The TSX Venture Exchange Inc. has in no way passed upon the merits of the Proposed COB, Other Transactions and Concurrent Financing, and has neither approved nor disapproved the contents of this press release.
On behalf of the Corporation,
Marc Labrecque, President and CEO
NEITHER THE TSX VENTURE EXCHANGE NOR ITS REGULATION SERVICES PROVIDER (AS THAT TERM IS DEFINED IN THE POLICIES OF THE TSX VENTURE EXCHANGE) ACCEPTS RESPONSIBILITY FOR THE ADEQUACY OR ACCURACY OF THIS RELEASE.

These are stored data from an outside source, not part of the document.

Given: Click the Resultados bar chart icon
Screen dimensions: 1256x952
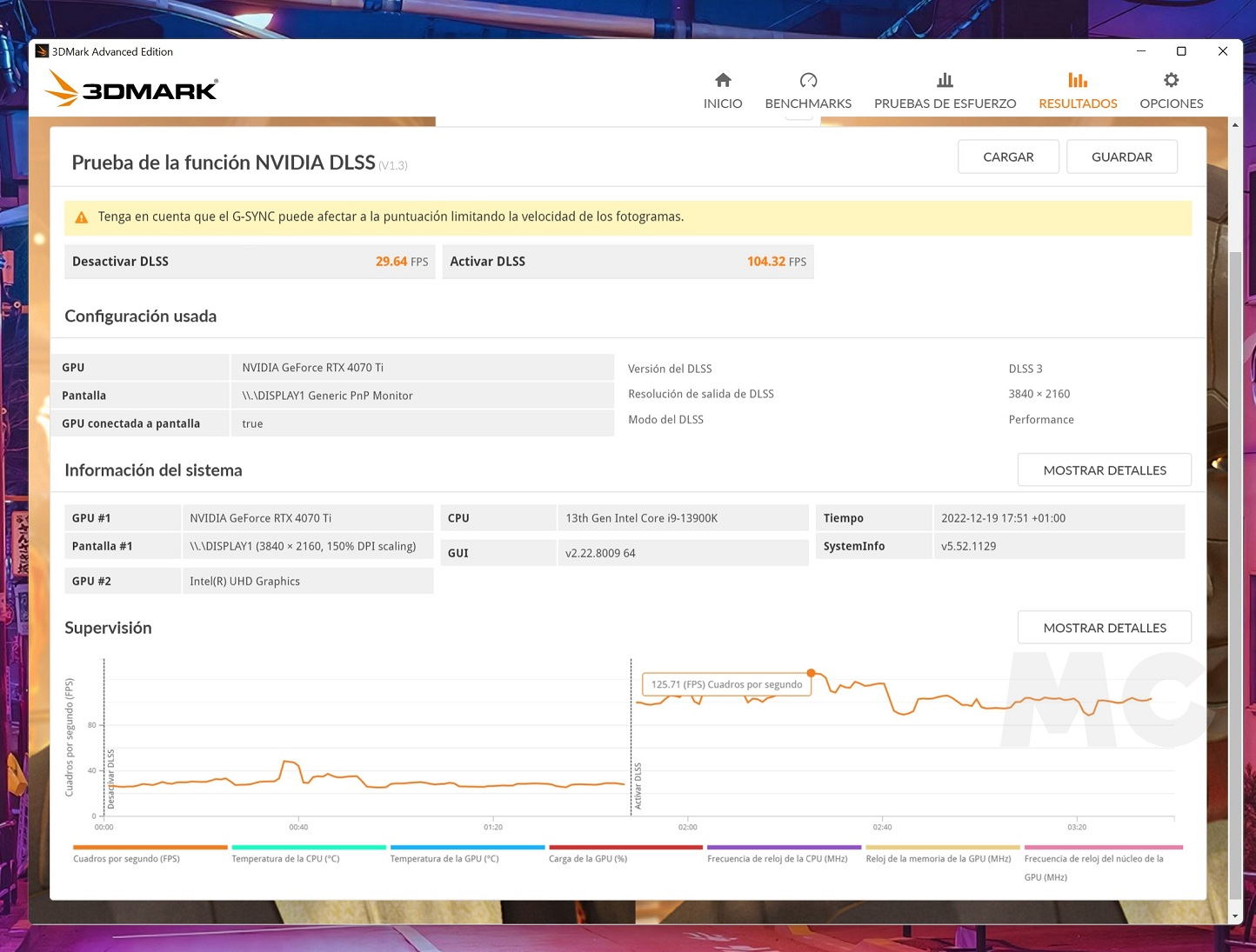Looking at the screenshot, I should click(x=1078, y=81).
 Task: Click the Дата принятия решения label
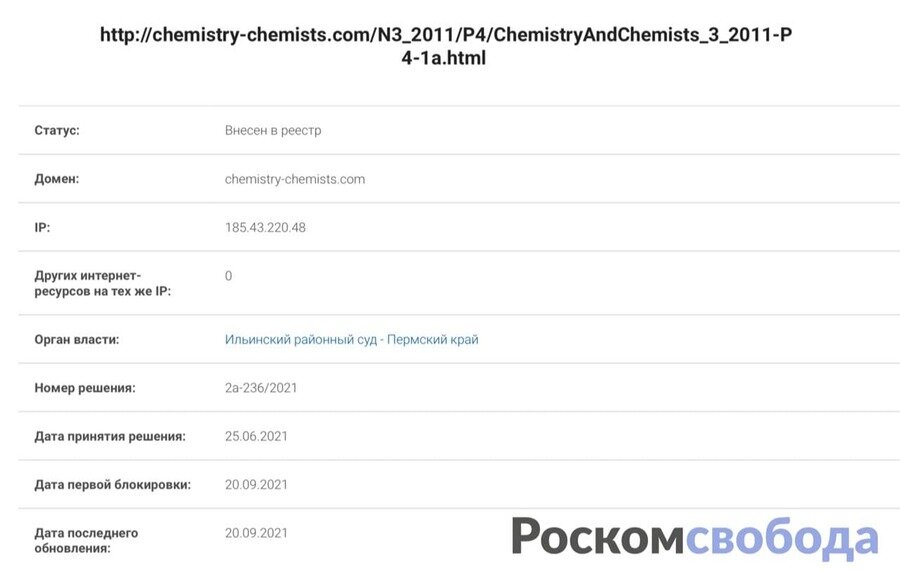click(x=110, y=436)
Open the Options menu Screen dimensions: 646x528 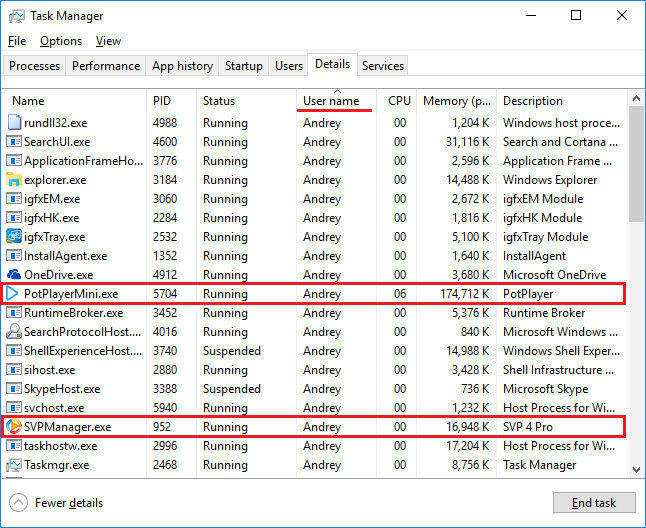pyautogui.click(x=61, y=41)
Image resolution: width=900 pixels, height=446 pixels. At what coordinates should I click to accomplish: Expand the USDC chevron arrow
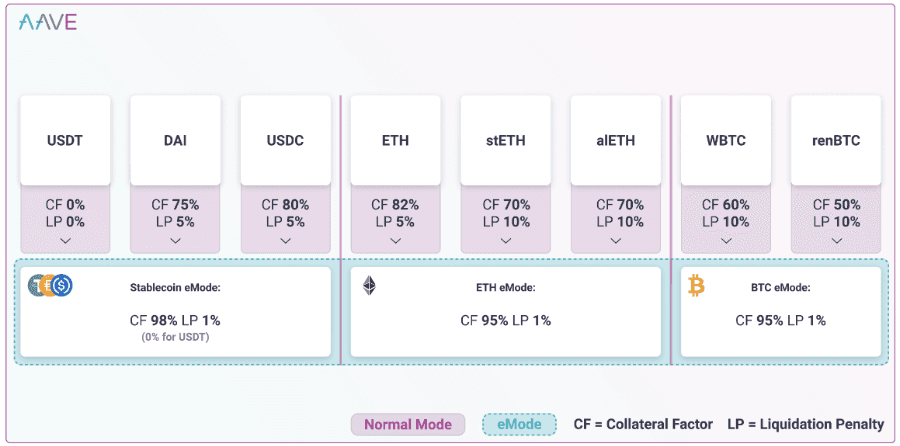(285, 241)
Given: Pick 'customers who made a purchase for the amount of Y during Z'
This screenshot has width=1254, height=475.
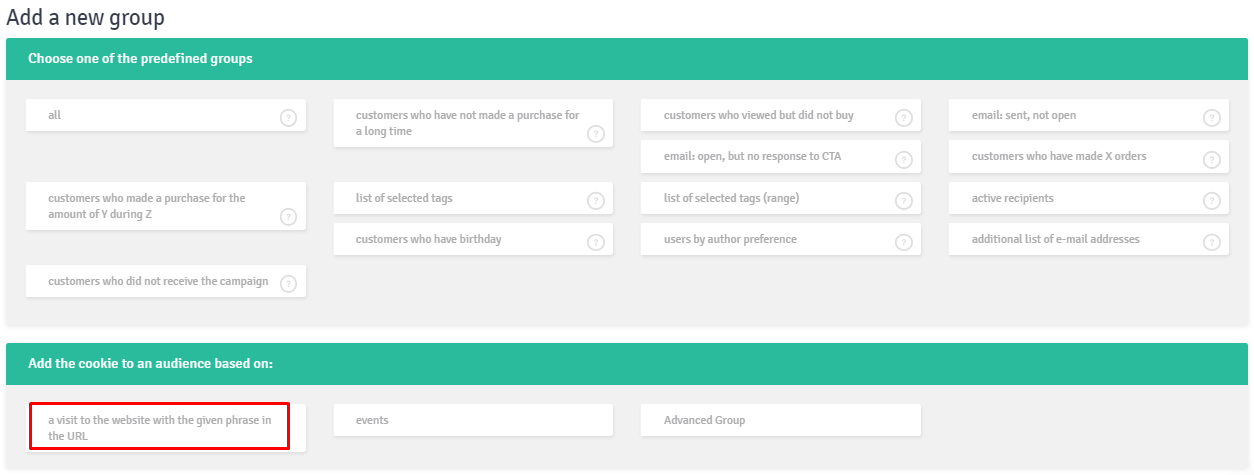Looking at the screenshot, I should coord(166,206).
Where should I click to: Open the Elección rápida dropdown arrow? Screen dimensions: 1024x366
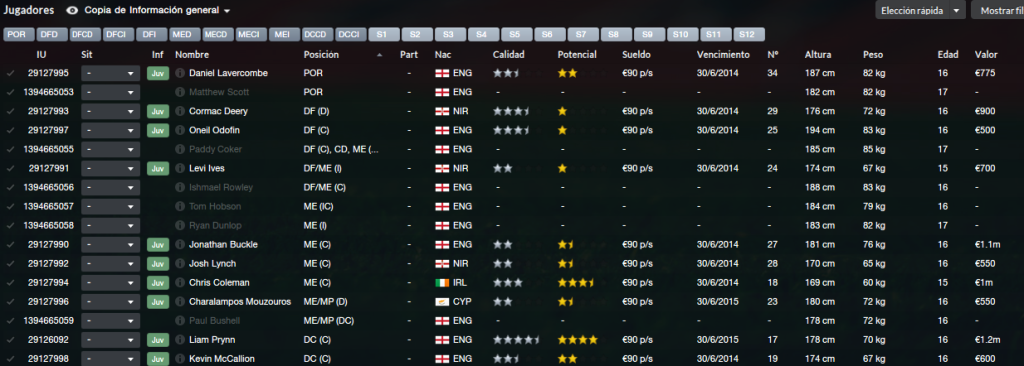(956, 10)
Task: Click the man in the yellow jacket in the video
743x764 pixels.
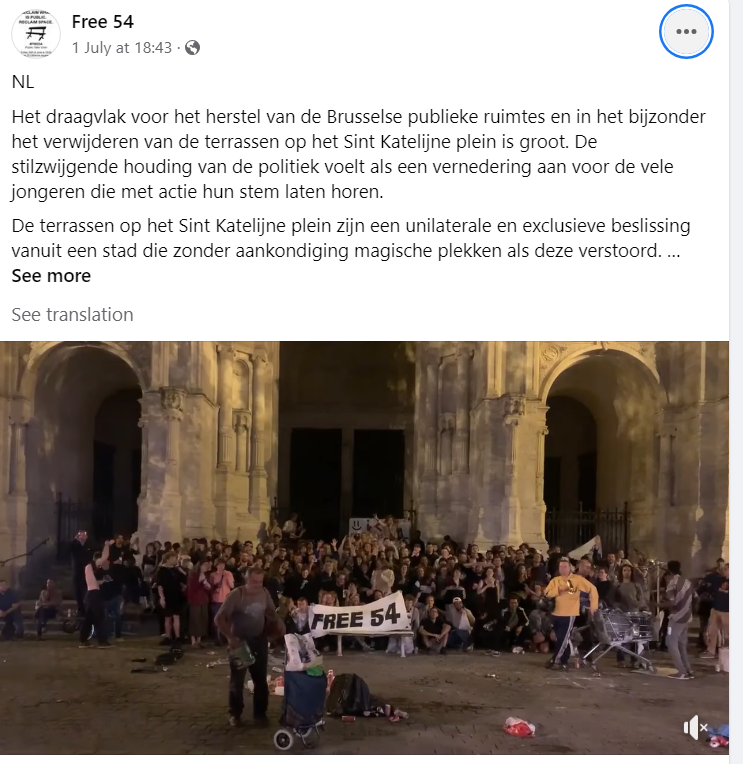Action: coord(569,611)
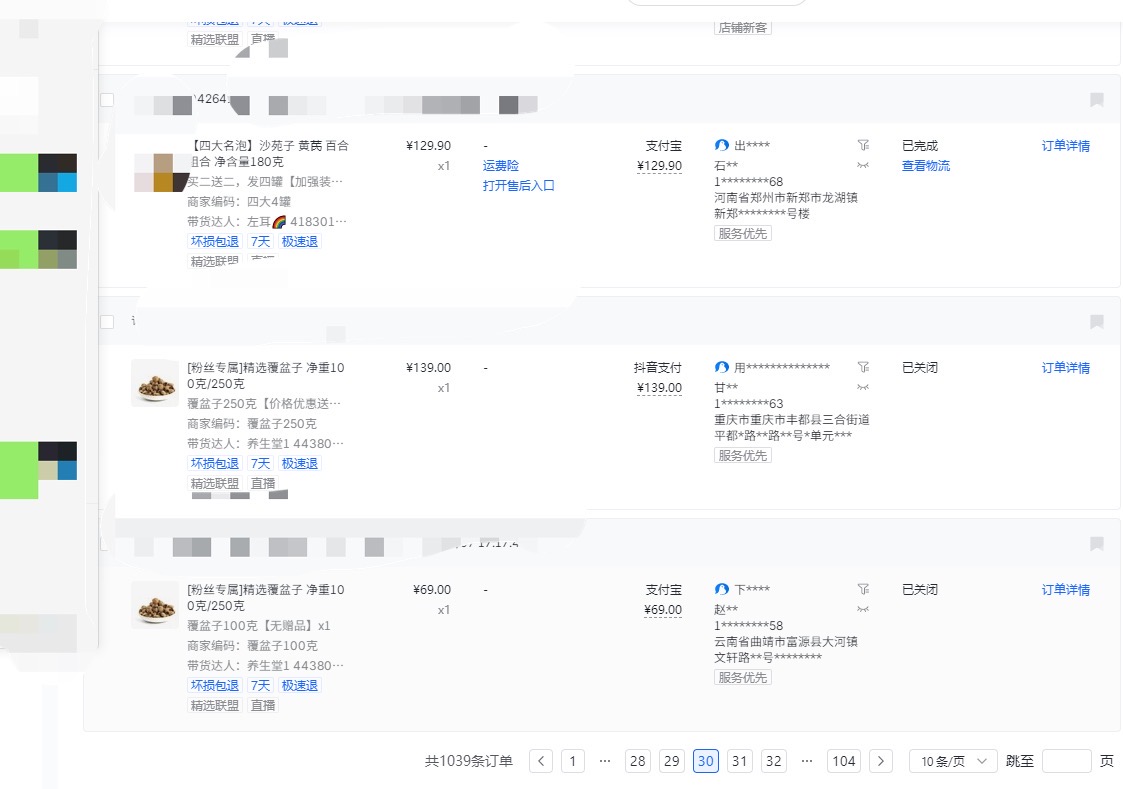
Task: Go to next page with right chevron
Action: [x=880, y=761]
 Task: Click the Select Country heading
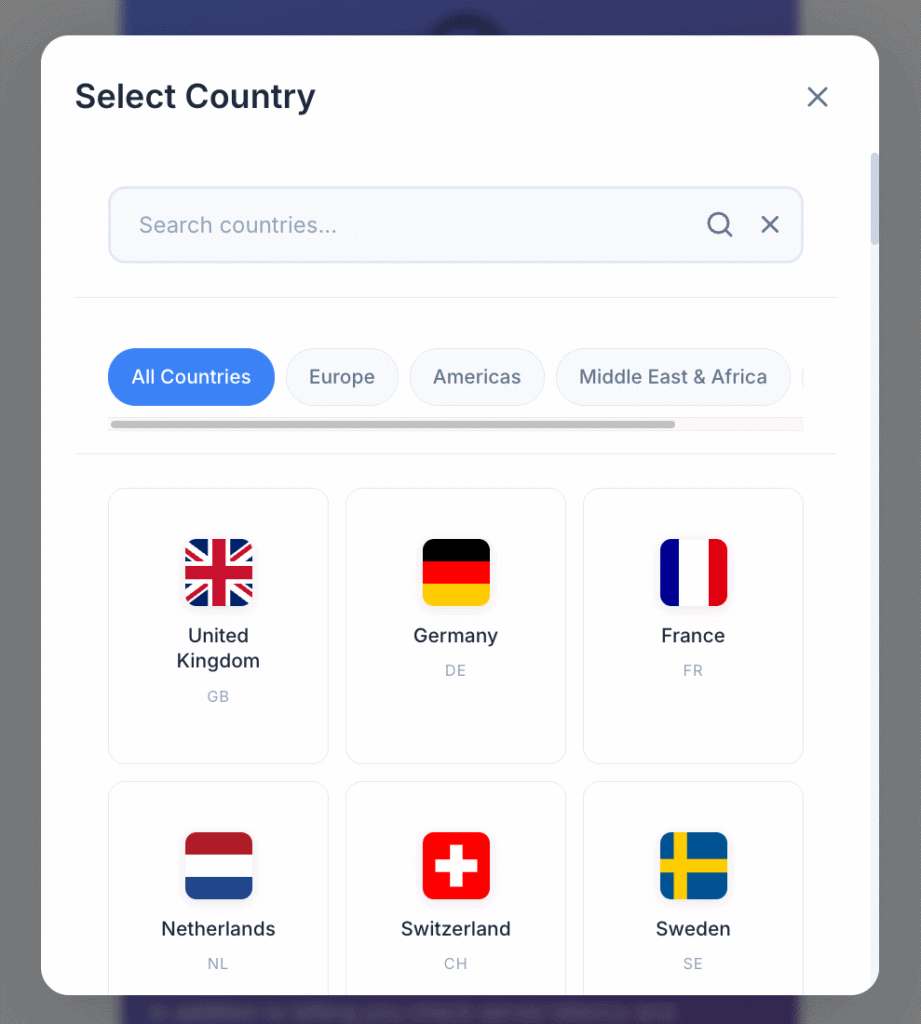pos(195,97)
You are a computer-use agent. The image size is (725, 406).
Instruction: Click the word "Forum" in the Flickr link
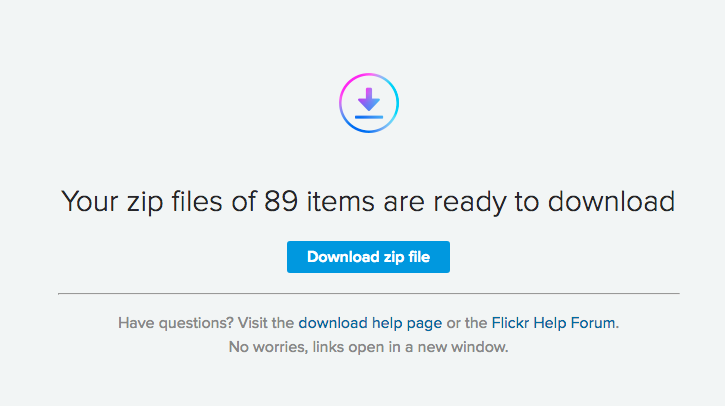593,323
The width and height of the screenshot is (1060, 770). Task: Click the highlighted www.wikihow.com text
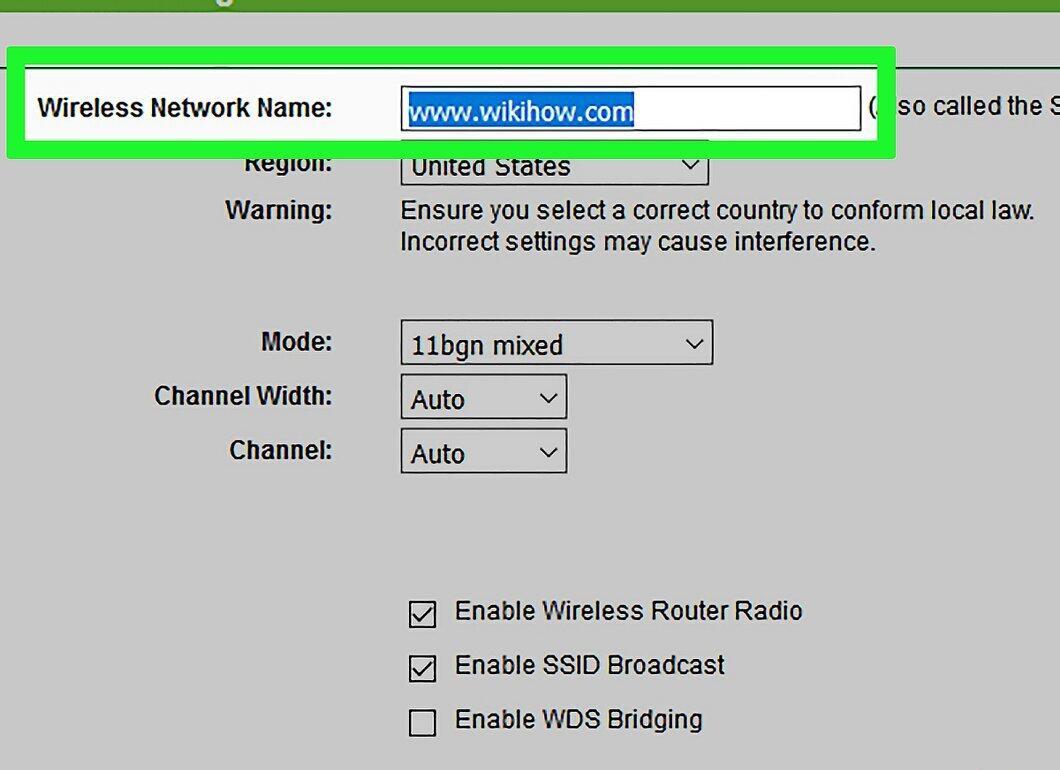[520, 110]
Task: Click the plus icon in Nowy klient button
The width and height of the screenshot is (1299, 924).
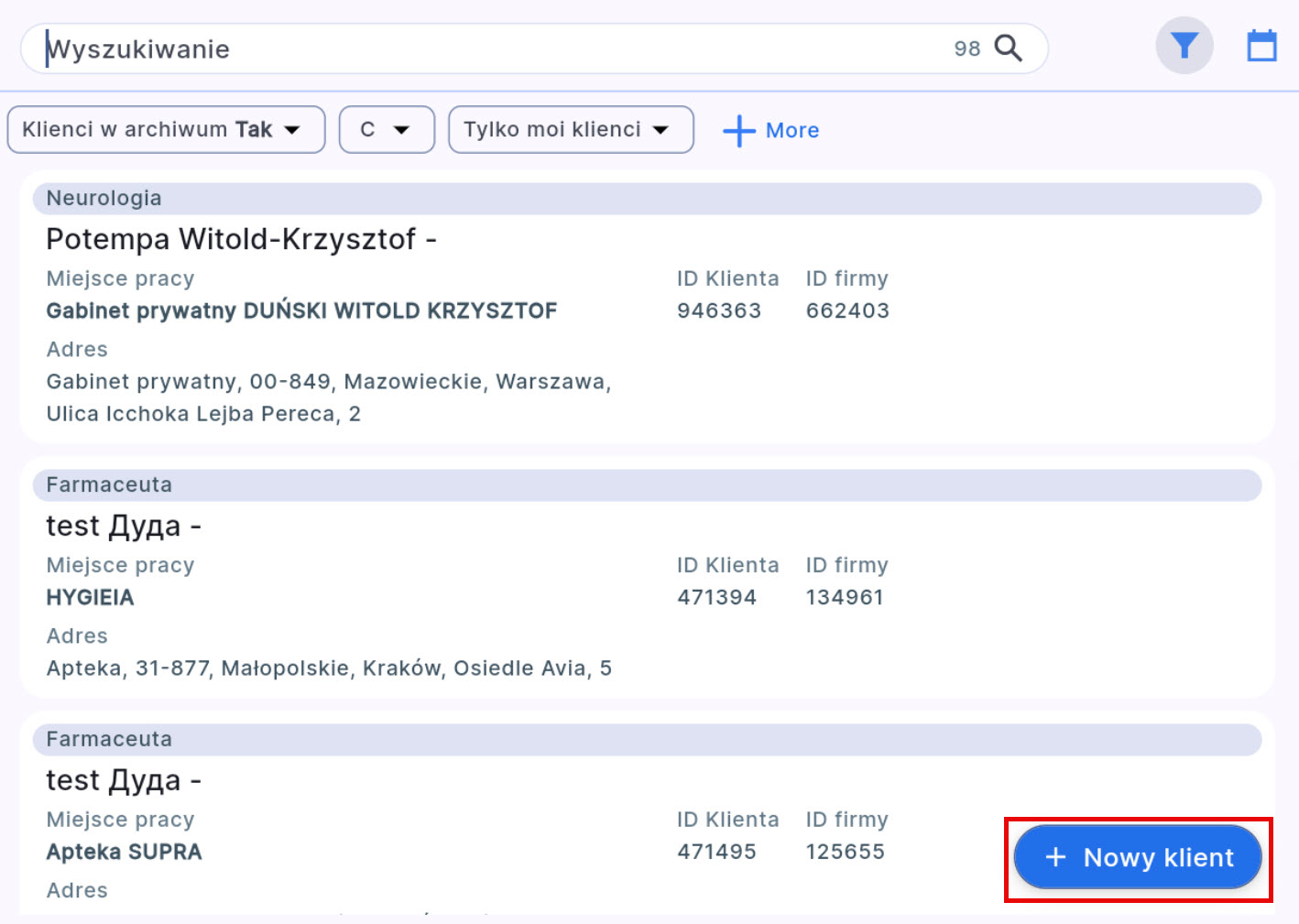Action: (1055, 857)
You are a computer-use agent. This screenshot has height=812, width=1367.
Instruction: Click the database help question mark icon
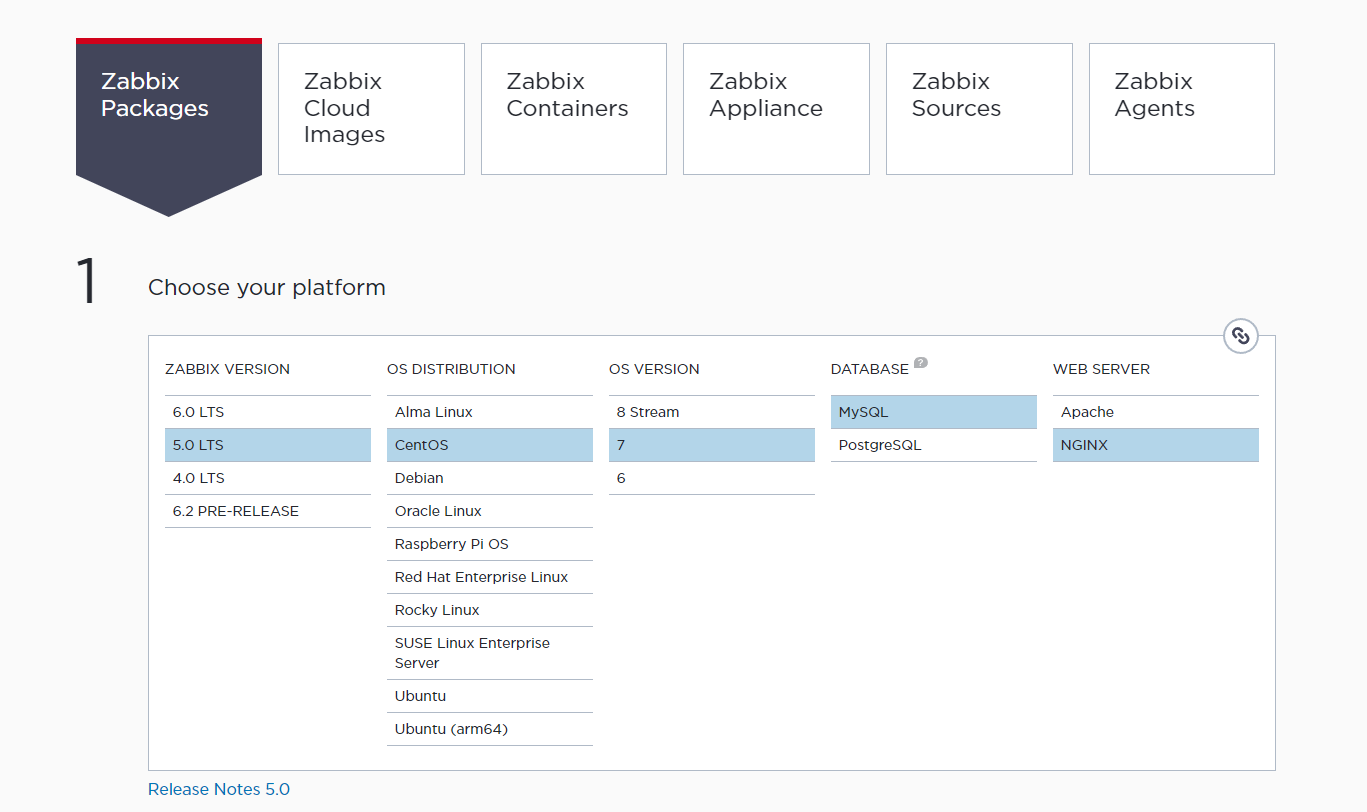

Certain statements in this document may constitute "forward-looking" statements, which involve known and unknown risks, uncertainties and other factors which may cause our actual results, performance or achievements, or industry results, to be materially different from any future results, performance or achievements expressed or implied by such forward-looking statements. When used in this document, such statements use words like "may", "will", "expect", "continue", "believe", "plan", "intend", "would", "could", "should", "anticipate" and other similar terminology. These statements reflect current assumptions and expectations regarding future events and operating performance and speak only as of the date of this document. Forward-looking statements involve significant risks and uncertainties, should not be read as guarantees of future performance or results, and will not necessarily be accurate indications of whether or not such results will be achieved. A number of factors could cause actual results to vary significantly from the results discussed in the forward-looking statements, including, but not limited to, the factors discussed under the "Risk Factors" section of the Corporation's the most recently filed Annual Report which is available on SEDAR at www.sedar.com.
Although the forward-looking statements contained in this document are based upon what we believe are reasonable assumptions, we cannot assure investors that our actual results will be consistent with these forward-looking statements. We assume no obligation to update or revise these forward-looking statements to reflect new events or circumstances, except as required by securities law.